Welch, author, blogger, and, most importantly, mother, compiles excellent wisdom on parenting. She states up front that she's no psychologist, but between her own experiences and her sources, she puts together a worthwhile set of guidelines.
Of course it all starts with the parents: "Parents who want less entitled kids have to be less entitled themselves, and parents who want to raise more grateful kids need to start by living more grateful lives." We all want our kids to be happy and safe, but "when we try to protect our kids from unhappiness, we make life down the road harder for them. It can be summed up in one word--entitlement."
As it turns out, "Sometimes the best way to help our kids is to not help them." They can learn to help themselves. Another element of that is that we can help them learn to help others. We need all the help we can get with that, because "When we focus all our time and attention on our own needs, it's really hard to see the needs of other people." Welch points out that those who focus on other people are happier in the long run.

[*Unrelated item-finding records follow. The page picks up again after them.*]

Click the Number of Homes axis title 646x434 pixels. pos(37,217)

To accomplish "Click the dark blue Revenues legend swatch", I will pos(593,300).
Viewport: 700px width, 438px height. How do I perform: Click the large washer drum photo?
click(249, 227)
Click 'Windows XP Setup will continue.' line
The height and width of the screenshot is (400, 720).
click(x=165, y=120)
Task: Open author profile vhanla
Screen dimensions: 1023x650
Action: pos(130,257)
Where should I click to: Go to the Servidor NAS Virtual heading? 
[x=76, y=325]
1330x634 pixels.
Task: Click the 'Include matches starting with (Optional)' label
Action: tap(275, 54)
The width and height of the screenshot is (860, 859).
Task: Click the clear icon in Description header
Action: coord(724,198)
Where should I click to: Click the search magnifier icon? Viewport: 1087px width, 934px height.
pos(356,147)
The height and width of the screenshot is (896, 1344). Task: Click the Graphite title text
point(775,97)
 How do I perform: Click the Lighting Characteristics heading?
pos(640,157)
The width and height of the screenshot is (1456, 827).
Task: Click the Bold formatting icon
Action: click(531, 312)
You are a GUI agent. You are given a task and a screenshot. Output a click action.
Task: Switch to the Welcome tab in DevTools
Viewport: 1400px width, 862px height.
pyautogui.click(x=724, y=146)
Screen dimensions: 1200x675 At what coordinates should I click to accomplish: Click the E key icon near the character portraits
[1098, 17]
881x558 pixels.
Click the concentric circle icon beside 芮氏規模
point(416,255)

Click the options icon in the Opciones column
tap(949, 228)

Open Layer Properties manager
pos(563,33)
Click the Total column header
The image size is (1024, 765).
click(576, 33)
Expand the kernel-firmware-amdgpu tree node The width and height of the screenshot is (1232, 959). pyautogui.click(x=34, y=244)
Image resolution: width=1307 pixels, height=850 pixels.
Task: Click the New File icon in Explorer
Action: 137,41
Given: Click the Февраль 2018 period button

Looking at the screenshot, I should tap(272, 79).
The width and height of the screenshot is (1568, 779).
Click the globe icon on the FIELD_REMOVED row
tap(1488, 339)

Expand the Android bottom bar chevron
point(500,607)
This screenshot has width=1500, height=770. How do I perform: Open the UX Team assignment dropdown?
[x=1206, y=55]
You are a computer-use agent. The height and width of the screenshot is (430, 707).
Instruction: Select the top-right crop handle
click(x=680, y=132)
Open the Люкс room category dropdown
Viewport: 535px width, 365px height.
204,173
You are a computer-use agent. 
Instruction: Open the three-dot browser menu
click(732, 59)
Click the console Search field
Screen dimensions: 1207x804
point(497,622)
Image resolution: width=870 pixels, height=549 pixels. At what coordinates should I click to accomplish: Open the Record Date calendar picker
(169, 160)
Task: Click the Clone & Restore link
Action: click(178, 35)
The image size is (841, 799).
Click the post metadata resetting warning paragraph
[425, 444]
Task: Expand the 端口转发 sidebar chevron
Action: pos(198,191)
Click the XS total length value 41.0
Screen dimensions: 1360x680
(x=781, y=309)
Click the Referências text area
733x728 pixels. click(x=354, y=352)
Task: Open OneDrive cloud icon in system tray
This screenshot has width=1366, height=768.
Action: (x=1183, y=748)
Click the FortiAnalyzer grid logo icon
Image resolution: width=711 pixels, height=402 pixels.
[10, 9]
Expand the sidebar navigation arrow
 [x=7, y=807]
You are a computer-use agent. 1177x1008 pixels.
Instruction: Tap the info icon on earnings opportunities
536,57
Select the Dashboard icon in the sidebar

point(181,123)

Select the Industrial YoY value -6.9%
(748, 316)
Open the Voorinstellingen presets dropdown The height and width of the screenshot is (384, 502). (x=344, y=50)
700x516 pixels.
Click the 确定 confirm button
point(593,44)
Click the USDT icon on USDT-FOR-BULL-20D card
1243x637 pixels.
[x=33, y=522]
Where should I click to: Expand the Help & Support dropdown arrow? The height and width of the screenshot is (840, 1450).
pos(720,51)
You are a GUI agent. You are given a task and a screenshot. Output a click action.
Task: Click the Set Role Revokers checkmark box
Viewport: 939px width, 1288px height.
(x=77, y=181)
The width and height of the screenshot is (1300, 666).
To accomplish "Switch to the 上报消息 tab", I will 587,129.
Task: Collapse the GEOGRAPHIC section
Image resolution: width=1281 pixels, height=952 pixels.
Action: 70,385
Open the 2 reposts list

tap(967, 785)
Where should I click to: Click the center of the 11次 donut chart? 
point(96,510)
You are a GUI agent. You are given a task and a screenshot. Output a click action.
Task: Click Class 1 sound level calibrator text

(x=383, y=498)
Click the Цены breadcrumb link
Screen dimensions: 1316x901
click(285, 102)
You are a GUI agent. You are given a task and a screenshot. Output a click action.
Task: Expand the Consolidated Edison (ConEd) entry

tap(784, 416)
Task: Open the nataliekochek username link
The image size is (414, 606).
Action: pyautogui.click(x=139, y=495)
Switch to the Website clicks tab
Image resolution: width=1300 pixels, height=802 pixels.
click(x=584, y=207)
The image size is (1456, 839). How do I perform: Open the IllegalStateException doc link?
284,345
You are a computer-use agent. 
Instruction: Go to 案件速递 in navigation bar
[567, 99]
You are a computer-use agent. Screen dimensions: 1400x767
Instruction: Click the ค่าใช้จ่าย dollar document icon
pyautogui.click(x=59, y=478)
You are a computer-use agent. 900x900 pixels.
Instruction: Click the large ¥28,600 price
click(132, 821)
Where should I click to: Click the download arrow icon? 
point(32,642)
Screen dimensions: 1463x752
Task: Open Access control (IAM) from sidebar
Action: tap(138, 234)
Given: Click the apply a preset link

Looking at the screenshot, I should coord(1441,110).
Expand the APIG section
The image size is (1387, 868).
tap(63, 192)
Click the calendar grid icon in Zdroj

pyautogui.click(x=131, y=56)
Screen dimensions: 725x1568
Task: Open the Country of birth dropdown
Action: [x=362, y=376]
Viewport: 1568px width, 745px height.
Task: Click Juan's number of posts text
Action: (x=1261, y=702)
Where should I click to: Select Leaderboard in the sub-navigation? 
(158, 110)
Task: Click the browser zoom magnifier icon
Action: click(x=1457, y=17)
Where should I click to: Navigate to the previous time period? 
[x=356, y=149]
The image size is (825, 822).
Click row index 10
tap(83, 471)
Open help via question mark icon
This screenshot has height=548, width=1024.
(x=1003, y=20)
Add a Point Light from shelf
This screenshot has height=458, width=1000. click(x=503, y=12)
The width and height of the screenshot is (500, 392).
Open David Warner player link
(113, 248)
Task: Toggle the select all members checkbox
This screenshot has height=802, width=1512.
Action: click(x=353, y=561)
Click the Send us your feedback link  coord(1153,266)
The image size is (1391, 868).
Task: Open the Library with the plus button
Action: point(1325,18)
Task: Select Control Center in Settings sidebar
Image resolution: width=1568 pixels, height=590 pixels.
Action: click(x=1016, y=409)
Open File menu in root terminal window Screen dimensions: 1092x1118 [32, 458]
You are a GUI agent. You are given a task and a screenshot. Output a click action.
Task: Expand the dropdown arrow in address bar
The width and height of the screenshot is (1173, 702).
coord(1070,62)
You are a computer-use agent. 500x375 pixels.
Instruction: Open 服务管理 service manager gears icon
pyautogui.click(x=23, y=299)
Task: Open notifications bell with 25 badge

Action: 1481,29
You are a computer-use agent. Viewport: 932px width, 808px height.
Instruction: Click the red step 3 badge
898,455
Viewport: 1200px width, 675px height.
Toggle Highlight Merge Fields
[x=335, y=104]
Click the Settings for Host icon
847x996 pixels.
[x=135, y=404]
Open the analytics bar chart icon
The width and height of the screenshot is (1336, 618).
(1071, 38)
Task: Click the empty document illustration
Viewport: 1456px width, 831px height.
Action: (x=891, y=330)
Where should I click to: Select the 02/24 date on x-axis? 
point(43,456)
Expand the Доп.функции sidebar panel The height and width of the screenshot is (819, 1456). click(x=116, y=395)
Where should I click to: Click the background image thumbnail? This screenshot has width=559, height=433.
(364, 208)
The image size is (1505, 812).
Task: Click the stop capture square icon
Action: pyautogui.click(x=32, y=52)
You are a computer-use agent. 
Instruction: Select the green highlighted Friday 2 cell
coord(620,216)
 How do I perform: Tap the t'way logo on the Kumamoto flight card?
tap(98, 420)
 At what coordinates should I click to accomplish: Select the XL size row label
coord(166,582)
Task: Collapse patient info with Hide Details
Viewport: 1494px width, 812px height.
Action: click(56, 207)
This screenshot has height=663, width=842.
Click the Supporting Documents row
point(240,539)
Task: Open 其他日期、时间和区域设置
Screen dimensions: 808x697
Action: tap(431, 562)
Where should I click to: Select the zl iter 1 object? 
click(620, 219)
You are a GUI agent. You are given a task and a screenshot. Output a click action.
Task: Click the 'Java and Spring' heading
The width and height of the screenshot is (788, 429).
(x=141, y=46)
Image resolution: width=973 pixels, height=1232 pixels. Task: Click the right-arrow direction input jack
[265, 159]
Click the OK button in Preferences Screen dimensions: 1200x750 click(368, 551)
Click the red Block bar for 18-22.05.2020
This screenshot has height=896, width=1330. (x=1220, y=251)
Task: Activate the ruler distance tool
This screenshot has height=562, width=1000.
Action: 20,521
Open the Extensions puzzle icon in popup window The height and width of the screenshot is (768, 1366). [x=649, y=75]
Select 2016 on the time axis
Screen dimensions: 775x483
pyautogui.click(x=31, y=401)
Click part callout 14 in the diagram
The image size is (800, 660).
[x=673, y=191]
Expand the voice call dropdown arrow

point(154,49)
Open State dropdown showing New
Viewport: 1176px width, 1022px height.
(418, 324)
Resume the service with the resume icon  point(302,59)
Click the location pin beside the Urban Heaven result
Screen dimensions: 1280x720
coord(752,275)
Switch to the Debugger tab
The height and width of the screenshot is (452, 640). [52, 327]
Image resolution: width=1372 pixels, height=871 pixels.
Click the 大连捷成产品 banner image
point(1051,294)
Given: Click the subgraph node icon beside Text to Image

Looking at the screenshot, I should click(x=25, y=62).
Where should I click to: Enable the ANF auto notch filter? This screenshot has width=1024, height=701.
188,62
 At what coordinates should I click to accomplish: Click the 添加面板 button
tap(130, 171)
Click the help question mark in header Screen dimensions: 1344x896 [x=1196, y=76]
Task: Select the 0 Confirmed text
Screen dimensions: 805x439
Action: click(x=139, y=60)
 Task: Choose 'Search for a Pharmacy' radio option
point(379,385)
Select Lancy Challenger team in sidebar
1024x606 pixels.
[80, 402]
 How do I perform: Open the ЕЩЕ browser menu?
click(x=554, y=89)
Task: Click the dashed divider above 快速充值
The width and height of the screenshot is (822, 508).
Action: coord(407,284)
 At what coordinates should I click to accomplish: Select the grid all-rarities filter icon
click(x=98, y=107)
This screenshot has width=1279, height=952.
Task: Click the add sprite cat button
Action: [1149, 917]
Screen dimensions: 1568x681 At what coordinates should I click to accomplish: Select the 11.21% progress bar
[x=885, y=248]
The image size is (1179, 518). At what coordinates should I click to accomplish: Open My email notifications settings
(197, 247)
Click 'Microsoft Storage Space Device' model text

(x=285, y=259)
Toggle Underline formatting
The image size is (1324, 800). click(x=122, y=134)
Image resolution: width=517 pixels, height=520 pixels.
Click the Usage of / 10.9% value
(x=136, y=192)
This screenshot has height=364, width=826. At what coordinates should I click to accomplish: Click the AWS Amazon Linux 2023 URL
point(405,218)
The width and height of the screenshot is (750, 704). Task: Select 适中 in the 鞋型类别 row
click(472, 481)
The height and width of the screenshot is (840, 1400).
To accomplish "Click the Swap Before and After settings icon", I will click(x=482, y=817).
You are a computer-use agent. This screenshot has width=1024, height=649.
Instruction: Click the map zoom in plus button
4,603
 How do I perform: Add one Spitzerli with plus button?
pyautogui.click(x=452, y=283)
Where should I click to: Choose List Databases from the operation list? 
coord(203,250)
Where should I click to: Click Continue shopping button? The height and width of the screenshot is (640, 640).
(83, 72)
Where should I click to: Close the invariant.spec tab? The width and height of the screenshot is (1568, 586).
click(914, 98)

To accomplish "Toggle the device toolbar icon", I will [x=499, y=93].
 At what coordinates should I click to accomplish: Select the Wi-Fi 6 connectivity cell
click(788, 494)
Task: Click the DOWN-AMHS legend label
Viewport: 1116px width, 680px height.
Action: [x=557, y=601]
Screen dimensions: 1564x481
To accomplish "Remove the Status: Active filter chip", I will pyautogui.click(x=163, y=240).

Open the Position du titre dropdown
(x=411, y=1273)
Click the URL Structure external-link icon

As I said, Welch is a blogger, and many of her sources are other bloggers. So as you might expect, she has not written an academic treatise or psychology-based parenting manual. What she gives us is practical wisdom, gleaned from a variety of families' experiences. She is not shy about sharing her own family's mishaps and habits. With her honesty, she encourages the rest of us to stop and think about the values we are instilling in our children.
Thanks to Edelweiss and the publisher for the electronic review copy!